In another example, the AP site of one or more deaminated cytosine-removed nucleotides in the target nucleic acid sequence may be repaired to adenine. Alternatively, the AP site of one or more deaminated cytosine-removed nucleotides in the target nucleic acid sequence may be repaired to guanine. Alternatively, the AP site of one or more deaminated cytosine-removed nucleotides in the target nucleic acid sequence may be repaired to thymine. Alternatively, the AP site of one or more deaminated cytosine-removed nucleotides in the target nucleic acid sequence may be repaired to uracil. Alternatively, the AP site of one or more deaminated cytosine-removed nucleotides in the target nucleic acid sequence may be repaired to cytosine.

The artificial modification may occur at an exon or intron of a gene, a splicing site, a regulatory region (an enhancer, or suppressor region), the 5′ terminus or an adjacent region thereof, or the 3′ terminus or an adjacent region thereof.

For example, the artificial modification may be substitution of one or more bases in an exon region. For example, one or more As and/or Cs may be substituted with a different base (A, C, T, G or U) in the exon region of a gene.

In another example, the artificial modification may be substitution of one or more bases in an intron region. For example, one or more As and/or Cs may be substituted with a different base (A, C, T, G or U) in the intron region of a gene.

For example, the artificial modification may substitution of one or more bases at a splicing site. For example, one or more As and/or Cs may be substituted with a different base (A, C, T, G or U) at the splicing site of a gene.

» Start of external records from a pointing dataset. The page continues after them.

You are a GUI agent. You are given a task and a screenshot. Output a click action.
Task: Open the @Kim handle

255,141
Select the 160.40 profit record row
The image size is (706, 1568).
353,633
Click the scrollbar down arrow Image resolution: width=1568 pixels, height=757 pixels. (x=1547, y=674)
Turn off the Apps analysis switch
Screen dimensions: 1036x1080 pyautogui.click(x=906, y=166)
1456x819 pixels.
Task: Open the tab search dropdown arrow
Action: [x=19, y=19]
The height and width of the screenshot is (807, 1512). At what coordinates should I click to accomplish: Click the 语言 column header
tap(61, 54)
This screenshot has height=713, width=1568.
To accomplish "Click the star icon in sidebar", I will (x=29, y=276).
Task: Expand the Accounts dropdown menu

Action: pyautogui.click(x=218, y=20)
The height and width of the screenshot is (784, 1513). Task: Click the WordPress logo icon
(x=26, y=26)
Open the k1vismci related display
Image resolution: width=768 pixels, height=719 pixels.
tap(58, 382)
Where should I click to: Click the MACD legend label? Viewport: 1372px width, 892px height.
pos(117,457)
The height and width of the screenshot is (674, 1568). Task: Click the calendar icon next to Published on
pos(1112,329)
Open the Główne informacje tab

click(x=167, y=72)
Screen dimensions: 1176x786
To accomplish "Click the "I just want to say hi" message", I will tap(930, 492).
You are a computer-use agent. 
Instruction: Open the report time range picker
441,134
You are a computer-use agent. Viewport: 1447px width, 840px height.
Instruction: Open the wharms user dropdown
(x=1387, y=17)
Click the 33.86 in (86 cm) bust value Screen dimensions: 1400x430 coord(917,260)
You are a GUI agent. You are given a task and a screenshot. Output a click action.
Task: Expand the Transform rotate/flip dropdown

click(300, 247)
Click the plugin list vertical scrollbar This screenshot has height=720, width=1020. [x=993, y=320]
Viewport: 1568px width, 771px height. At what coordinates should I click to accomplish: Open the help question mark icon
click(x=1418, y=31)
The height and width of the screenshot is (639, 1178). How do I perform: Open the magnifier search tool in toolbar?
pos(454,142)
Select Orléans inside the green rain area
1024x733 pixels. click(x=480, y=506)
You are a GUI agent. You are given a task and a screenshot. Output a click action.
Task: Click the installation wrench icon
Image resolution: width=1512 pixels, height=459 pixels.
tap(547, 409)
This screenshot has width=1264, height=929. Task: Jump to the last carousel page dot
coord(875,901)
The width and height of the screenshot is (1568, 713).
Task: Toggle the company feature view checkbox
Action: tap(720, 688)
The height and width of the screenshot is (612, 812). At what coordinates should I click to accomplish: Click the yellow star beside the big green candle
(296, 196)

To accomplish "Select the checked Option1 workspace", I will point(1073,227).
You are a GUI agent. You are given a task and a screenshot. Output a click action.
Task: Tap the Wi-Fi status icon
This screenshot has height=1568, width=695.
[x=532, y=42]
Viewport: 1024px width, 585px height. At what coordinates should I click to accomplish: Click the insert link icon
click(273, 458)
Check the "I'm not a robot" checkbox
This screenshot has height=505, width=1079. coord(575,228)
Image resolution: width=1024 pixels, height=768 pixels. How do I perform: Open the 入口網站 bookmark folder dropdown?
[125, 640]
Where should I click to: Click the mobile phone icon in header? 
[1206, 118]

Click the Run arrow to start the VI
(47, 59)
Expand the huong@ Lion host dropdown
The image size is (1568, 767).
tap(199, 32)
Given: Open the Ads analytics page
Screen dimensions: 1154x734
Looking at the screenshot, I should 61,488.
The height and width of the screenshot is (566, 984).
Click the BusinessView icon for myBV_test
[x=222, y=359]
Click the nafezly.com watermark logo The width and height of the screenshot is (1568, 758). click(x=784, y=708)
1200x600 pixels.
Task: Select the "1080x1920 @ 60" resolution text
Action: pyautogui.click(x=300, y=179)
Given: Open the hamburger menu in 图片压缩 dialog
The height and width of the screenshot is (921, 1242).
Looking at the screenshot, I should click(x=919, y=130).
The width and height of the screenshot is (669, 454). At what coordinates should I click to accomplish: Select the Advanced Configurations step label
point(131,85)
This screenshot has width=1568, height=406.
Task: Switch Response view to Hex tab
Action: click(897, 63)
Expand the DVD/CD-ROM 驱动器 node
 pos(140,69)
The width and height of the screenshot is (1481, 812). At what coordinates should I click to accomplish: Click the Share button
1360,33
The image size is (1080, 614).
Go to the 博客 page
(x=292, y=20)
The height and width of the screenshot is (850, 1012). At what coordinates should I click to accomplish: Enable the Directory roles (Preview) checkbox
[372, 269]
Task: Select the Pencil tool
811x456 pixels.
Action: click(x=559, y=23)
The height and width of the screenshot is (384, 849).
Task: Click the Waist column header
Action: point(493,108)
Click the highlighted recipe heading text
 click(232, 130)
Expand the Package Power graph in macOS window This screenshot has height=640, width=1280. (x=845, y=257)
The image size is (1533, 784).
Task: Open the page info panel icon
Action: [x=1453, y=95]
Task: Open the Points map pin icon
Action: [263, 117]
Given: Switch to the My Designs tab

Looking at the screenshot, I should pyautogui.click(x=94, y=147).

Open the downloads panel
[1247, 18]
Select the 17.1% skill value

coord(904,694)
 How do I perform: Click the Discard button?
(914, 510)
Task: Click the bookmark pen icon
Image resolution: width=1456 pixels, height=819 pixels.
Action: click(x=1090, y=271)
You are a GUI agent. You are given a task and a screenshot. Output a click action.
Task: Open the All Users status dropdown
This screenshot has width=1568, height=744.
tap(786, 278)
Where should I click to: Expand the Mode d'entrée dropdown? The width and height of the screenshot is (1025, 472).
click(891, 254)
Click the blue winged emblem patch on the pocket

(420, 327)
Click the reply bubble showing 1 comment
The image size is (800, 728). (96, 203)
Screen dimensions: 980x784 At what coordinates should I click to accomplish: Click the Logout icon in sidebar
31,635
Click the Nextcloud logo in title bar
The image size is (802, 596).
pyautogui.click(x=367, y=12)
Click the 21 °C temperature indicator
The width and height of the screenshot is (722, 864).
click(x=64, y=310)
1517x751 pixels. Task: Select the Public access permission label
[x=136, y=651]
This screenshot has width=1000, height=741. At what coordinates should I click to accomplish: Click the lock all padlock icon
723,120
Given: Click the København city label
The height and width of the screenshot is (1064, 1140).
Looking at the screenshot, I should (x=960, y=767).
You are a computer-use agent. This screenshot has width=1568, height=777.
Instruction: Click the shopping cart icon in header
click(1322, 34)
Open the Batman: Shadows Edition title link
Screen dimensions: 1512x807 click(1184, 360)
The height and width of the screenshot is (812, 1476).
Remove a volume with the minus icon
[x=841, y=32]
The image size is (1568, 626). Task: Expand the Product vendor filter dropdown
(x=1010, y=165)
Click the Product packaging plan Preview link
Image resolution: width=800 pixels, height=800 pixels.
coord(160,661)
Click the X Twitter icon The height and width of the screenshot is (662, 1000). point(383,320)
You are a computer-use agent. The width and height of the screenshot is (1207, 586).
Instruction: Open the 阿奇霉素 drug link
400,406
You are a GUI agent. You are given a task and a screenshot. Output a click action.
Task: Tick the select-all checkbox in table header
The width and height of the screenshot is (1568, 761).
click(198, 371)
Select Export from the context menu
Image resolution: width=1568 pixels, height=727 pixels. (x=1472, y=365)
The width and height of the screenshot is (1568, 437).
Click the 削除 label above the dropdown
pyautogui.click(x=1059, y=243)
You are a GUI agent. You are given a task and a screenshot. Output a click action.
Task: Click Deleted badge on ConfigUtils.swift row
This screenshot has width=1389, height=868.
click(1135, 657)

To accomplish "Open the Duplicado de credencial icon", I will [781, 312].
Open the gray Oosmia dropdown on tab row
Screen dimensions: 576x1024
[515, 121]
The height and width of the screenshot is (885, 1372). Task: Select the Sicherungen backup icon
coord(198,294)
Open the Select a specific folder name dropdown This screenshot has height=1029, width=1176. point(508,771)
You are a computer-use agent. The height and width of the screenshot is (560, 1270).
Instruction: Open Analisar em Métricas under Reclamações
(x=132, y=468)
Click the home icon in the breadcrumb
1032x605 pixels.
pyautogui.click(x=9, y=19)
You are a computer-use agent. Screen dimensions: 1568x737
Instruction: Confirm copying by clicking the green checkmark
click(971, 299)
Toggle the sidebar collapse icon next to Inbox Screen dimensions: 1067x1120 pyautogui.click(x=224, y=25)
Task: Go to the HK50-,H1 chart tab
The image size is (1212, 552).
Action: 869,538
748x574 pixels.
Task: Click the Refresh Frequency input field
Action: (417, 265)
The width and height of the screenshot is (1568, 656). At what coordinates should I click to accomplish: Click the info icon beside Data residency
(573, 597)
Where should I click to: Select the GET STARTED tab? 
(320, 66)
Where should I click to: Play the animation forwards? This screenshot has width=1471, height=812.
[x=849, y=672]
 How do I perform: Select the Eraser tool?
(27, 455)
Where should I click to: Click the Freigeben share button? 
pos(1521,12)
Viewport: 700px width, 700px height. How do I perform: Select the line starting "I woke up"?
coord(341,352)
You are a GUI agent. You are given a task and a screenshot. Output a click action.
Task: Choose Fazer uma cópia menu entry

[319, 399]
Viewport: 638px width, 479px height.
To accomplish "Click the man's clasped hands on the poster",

In another example, the artificial modification may be substitution of one or more bases in a regulatory region (an enhancer or a suppressor region). For example, one or more As and/or Cs may be substituted with a different base (A, C, T, G or U) in the regulatory region (an enhancer or a suppressor region).

The artificial modification may be modification of a codon sequence of a gene encoding a protein.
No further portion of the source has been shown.